Trump had “a record of strength and success” while Biden had “a record of weakness and failure,” she said on Monday.
“Joe Biden is good for Iran and ISIS, great for communist China, and he’s a godsend to everyone who wants America to apologize, abstain, and abandon our values,” she said.
“Donald Trump takes a different approach. He’s tough on China, and he took on ISIS and won. And he tells the world what it needs to hear.”
‘Even on our worst day, we are blessed to live in America’
Confronting the issue of race, Haley cited her experience as the child of immigrants who wore a turban and a sari, saying while they faced discrimination and hardship, “my parents never gave in to grievance and hate.”
“My mom built a successful business. My dad taught 30 years at a historically black college. And the people of South Carolina chose me as their first minority and first female governor,” she said.
“America is a story that’s a work in progress. Now is the time to build on that progress, and make America even freer, fairer, and better for everyone. That’s why it’s so tragic to see so much of the Democratic Party turn a blind eye toward riots and rage.”
Alluding to the “black lives matter” catchphrase, Haley continued, “of course we value and respect every black life. The black cops who’ve been shot in the line of duty – they matter. The black small business owners who’ve watched their life’s work go up in flames – they matter.
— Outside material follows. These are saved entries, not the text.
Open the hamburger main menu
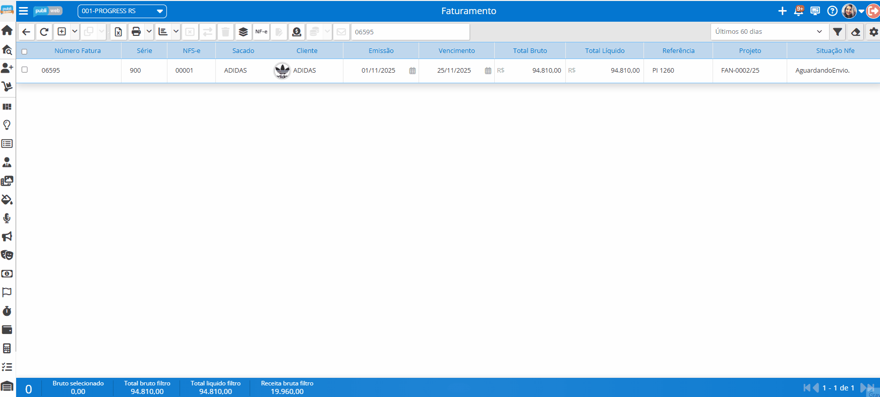Viewport: 880px width, 397px height. click(x=24, y=11)
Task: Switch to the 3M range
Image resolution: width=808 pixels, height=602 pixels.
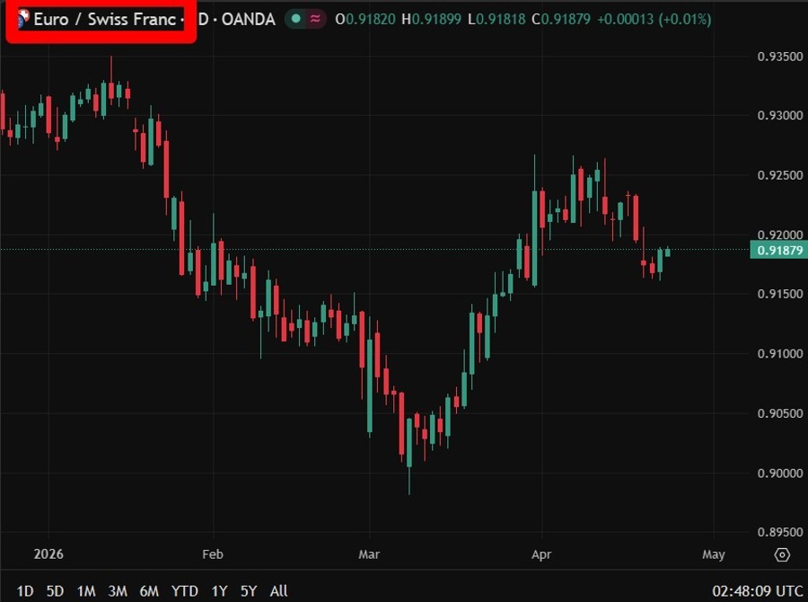Action: [x=117, y=590]
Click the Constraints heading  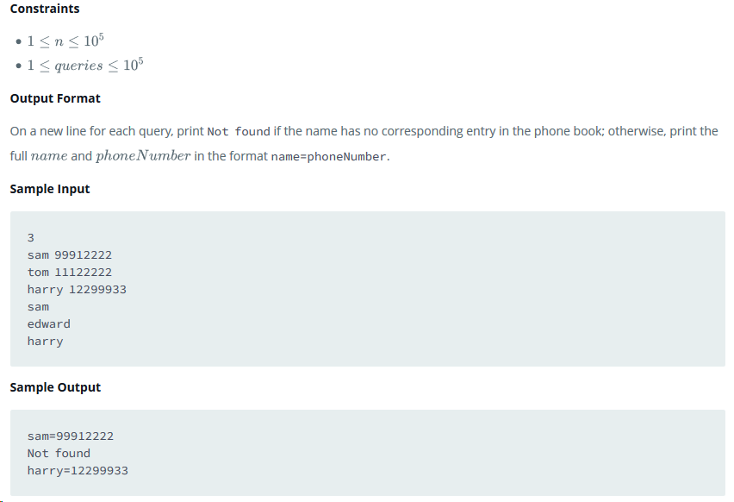(45, 9)
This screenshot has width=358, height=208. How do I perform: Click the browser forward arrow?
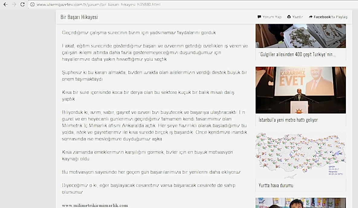(14, 4)
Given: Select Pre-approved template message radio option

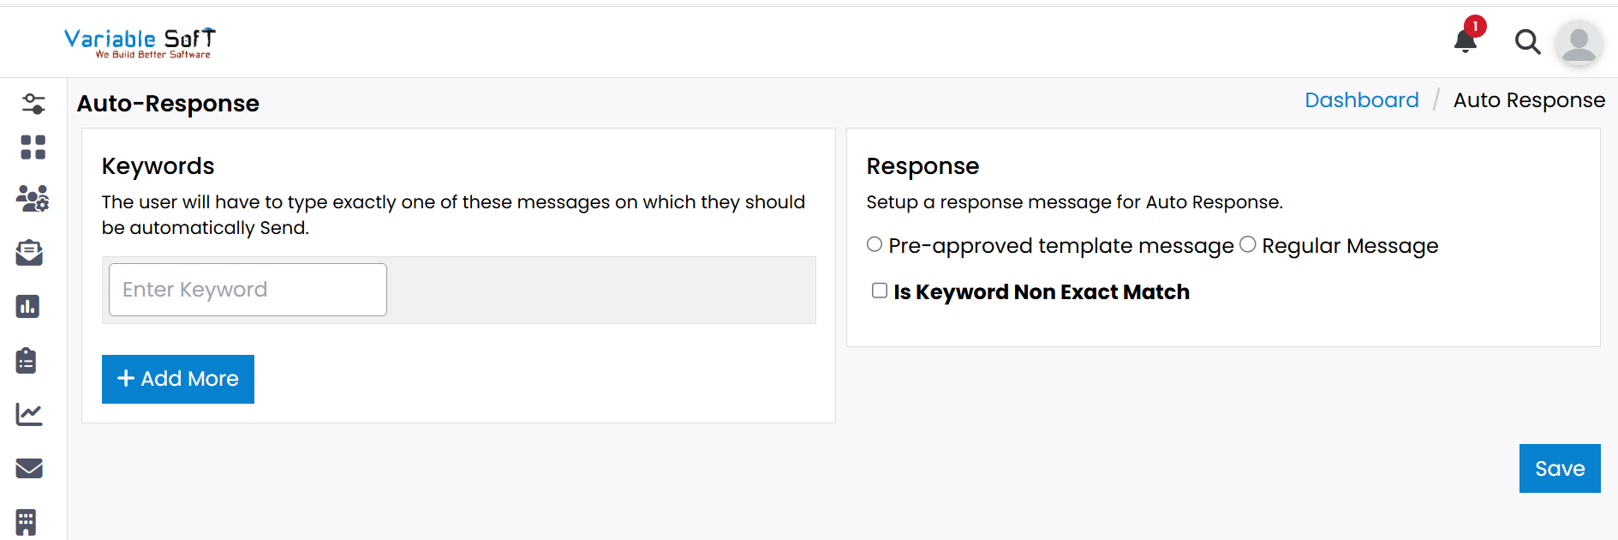Looking at the screenshot, I should pyautogui.click(x=875, y=245).
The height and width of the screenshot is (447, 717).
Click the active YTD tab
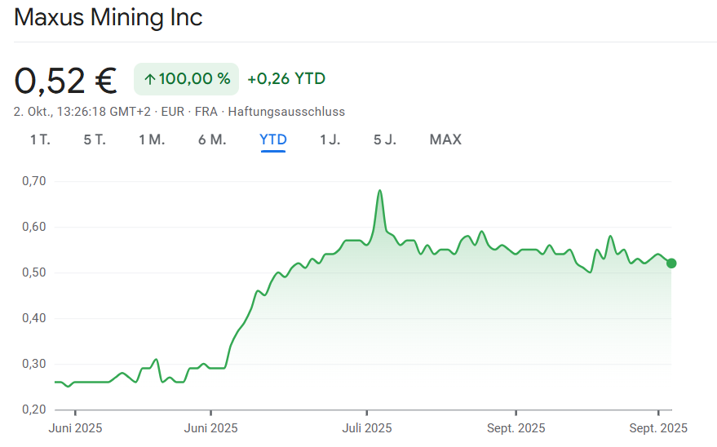[x=273, y=139]
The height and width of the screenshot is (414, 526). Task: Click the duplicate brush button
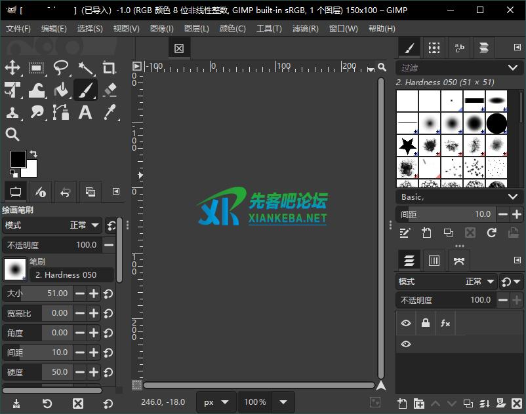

The black kids who’ve been gunned down on the playground – their lives matter too. And their lives are being ruined and stolen by the violence on our streets.”
Haley recalled the killing by a white supremacist of nine African Americans in a church shooting in Charleston, S.C. five years ago, and the subsequent decision to remove the Confederate flag from the state Capitol grounds.
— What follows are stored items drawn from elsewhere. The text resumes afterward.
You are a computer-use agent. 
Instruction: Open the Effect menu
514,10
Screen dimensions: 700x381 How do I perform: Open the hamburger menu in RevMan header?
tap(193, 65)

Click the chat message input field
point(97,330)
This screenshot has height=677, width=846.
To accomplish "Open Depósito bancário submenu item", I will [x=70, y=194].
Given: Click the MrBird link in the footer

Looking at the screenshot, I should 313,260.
“After that horrific tragedy, we didn’t turn against each other,” she said. “We came together – black and white, Democrat and Republican. Together, we made the hard choices needed to heal – and removed a divisive symbol, peacefully and respectfully.”
“What happened then should give us hope now,” Haley said. “America isn’t perfect. But the principles we hold dear are perfect. If there’s one thing I’ve learned, it’s that even on our worst day, we are blessed to live in America.”
“It’s time to keep that blessing alive for the next generation. This president, and this party, are committed to that noble task.”